- The Ledger wallet hack was entirely preventable, says David Schwed, COO of blockchain security firm Halborn
- Schwed says that adopting security practices from mature industries would have prevented the theft of $600,000 from users
- The hack exposed vulnerabilities in Ledger’s software management processes, according to Schwed
The recent hack that saw some $600,000 stolen from Ledger wallet users was “100% preventable” according to a digital asset security expert. Writing in Forbes, David Schwed, COO of the blockchain security firm Halborn, said that the hack could have been prevented if “security practices that are second nature in more mature industries” had been applied by Ledger. According to Schwed, anti-phishing training and the implementation of other security protocols would have helped prevent unauthorized access, with the losses fortunately reduced thanks to a quick patch.
Crypto Projects Need to Up Their Game
In the late hours of December 14, a malicious attack targeted Ledger’s Connect Kit, injecting harmful “drainer” code into the widely used software component maintained by the hardware wallet maker. This attack, which affected web3 websites globally, exposed a vulnerability not within the code itself but in the process of managing it. While the damage to crypto users was mitigated after a quick patch, the incident highlights a pervasive issue in cryptocurrency projects—immature or underfunded security measures that focus primarily on code vulnerabilities.
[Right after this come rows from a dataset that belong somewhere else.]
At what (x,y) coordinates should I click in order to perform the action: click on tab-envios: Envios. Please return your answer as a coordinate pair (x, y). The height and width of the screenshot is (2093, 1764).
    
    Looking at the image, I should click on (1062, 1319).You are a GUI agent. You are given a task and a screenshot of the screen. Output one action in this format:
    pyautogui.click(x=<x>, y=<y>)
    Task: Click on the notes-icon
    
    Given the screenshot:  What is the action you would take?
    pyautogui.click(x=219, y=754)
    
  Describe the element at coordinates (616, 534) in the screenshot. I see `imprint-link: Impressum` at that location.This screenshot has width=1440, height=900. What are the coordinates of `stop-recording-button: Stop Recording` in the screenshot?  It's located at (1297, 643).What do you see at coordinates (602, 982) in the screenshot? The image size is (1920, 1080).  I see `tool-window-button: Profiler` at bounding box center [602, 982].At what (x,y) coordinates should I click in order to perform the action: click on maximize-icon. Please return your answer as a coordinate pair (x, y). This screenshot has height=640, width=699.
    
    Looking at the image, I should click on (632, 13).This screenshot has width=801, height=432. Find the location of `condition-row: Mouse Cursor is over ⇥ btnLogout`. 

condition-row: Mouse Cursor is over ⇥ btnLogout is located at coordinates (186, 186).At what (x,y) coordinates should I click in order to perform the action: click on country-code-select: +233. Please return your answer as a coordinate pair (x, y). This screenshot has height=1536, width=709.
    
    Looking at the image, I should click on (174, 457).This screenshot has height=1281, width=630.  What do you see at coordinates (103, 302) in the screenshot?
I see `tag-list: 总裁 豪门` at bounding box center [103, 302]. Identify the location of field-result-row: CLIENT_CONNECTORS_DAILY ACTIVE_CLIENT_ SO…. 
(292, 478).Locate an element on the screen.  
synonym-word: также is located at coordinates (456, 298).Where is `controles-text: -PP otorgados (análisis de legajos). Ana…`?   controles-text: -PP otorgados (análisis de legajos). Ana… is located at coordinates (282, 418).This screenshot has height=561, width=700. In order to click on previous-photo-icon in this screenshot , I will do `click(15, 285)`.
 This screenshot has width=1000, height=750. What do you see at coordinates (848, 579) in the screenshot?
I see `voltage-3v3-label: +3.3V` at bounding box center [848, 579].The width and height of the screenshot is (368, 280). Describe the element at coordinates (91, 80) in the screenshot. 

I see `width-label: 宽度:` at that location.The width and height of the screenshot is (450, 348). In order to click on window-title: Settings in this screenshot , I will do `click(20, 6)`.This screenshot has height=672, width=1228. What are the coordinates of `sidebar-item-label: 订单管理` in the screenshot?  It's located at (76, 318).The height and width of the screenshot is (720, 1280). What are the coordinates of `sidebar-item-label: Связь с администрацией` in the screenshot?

Schwed claims that the compromised code, detected by the third-party firm Blockaid instead of Ledger, underscores the lack of a robust code-update-monitoring process within crypto projects. The attack, preventable with a basic monitoring system, indicates, he says, a need for a shift in security standards within the cryptocurrency space, aligning with more comprehensive security reviews seen in traditional banking.
Connect Kit, functioning as infrastructure plumbing for a network of distributed apps, controls third-party apps’ access to cryptocurrency stored in Ledger’s hardware dongles. The hack, categorized as a supply-chain attack, emphasized the vulnerability of behind-the-scenes infrastructure, akin to the SolarWinds hack in 2020. While the Ledger incident was swiftly resolved, Schwed says that it exposed flaws in how Ledger managed its supposedly hyper-secure software.
Phishing Attack Led to Compromise
The compromise originated from a phishing attack targeting a former Ledger employee, leading to unauthorized access, with Schwed adding that anti-phishing training might have averted this initial failure. However, a more severe lapse occurred as the ex-employee retained access to a Ledger JavaScript package managed through a third-party service, NPM. The failure to revoke access post-employment constituted another significant process flaw.
Schwed adds that the incident underscores the need for a more comprehensive security approach in the cryptocurrency industry, addressing process flaws beyond traditional code-focused reviews.